Where there’s muck, there’s brass - Part II - Morphic Asset Management

Where there’s muck, there’s brass – Part II


A few months ago, we wrote about taking a position in Hong Kong-listed China Everbright International (CEI), a pioneer in providing waste to energy (WTE) solutions for urban and agricultural waste.

The CEI investment was part of Morphic’s quest to find companies with shares trading at low prices that have good growth prospects, are well governed and are actively engaged in trying to make the world a better place.

What was clear is that China has an enormous household waste problem, diminishing capacity to use landfill as a solution, and that a policy commitment to incineration as the only viable solution. Our research also showed that CEI was gaining market share, thanks to leading in-house technology and track record of operating to high environmental standards. Our enthusiasm saw the stock become a top five investment in both the Morphic Ethical Equities Fund and the Morphic Global Opportunities Fund.

However, after going up more than 10% after we first bought the stock late in 2017, CEI’s shares began an inexplicable slump in the second quarter of 2018. Fortunately, our ‘stop-loss’ policies meant that rather than just scratch our heads in mystification, we sold the shares as soon as they fell to a level that suggested there was more going on than just noise.

This was just as well – and the shares have now fallen by more than 50% from their peak, and another 35% since we cut our position.


Figure 1 – China Everbright share price (257HK, normalised in USD)



Source: Bloomberg, Team Analysis

But when we sell shares we don’t just forget about them. We add them to our library of experience for potential re-entries – or in some cases when we observe unsustainable business practices – as short candidates.

As so often, the reason for CEI’s sell-off eventually became clear, even if it was not anything we or most analysts expected. Operationally the company continues to thrive, and if anything has done slightly better than our models suggested. The problem was that somewhere in Beijing, a decision appears to have been made that so great are CEI’s opportunities, it would be appropriate for it to raise more equity to fund an accelerated growth target.

In August, CEI announced a very dilutive rights issue that expands its capital base by nearly 40%, at a price of HK$6 a share, compared to a recent peak of over HK$12 a share. Investors, other than CEI’s parent, a Chinese government state-owned enterprise called China Everbright Group were furious. The company was well within the debt to equity ratios that management had previously indicated it wanted to work to. And the message that CEI wanted more equity to grow faster was not matched by any details of how it would do so. The fear amongst many is that faster growth will be driven by government desires to accelerate WTE rollout, without much interest in how public shareholders are treated.

We decided to have another look. To echo the words of Warren Buffet, this seemed a classic opportunity to be greedy when others were fearful.

We bought shares at the depressed level after the announcement and applied for all our rights and also part of the shortfall in the rights issue – which turned out to be very small.

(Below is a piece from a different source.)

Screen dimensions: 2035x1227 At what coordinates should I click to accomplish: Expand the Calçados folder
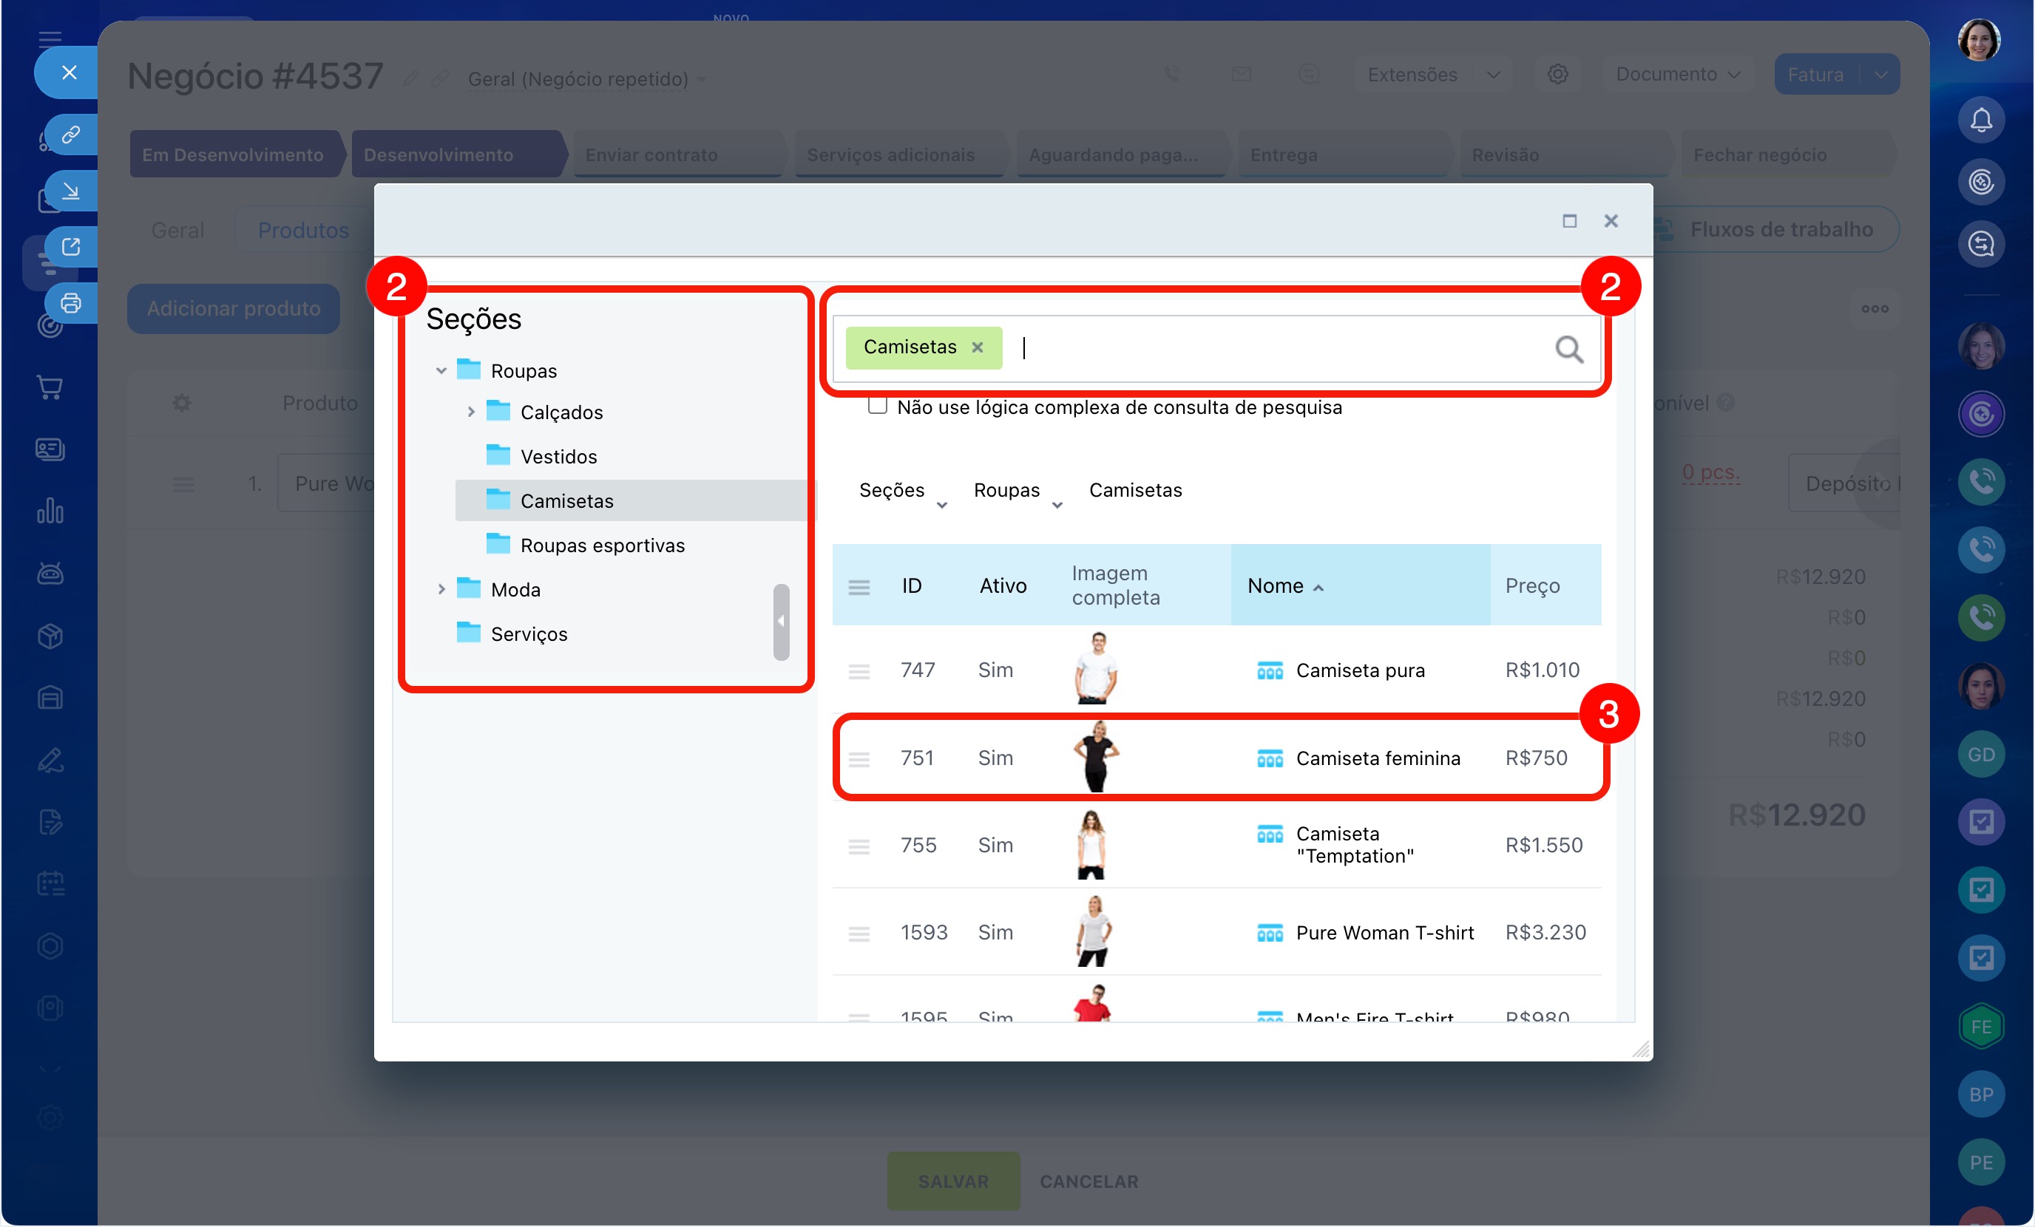[471, 411]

If we believed CEI was cheap before, and should have years of growth. Now it is clearly cheaper, and has the capital to grow even faster. Meanwhile as the best capitalised player in its sector at a time when financial conditions are tightening in China, we are prepared to believe it won’t have to sacrifice margins much if at all to make its growth.

In retrospect, we had most of our analysis right, with the weak spot being our view of CEI’s corporate governance. In China, when you invest in private enterprise businesses, the anxiety is always fraud or theft. When you invest in SOE controlled companies these problems are quite rare, but the risk is that Beijing will have a non-commercial agenda. In this case, we have no confirmation that this is the case, but clearly the way that the rights issue has been handled – including the strong probability plans for it leaked into the market place before it was announced – has burnt up a lot of good will.

However, having been saved by our stop-loss policies from most of the recent losses we can afford to take the view that this is water under somebody else’s bridge, and even on more conservative modelling that tries to reflect all the potential negatives a chastened set of sell-side brokerages are muttering about, we see at least 40% upside from here.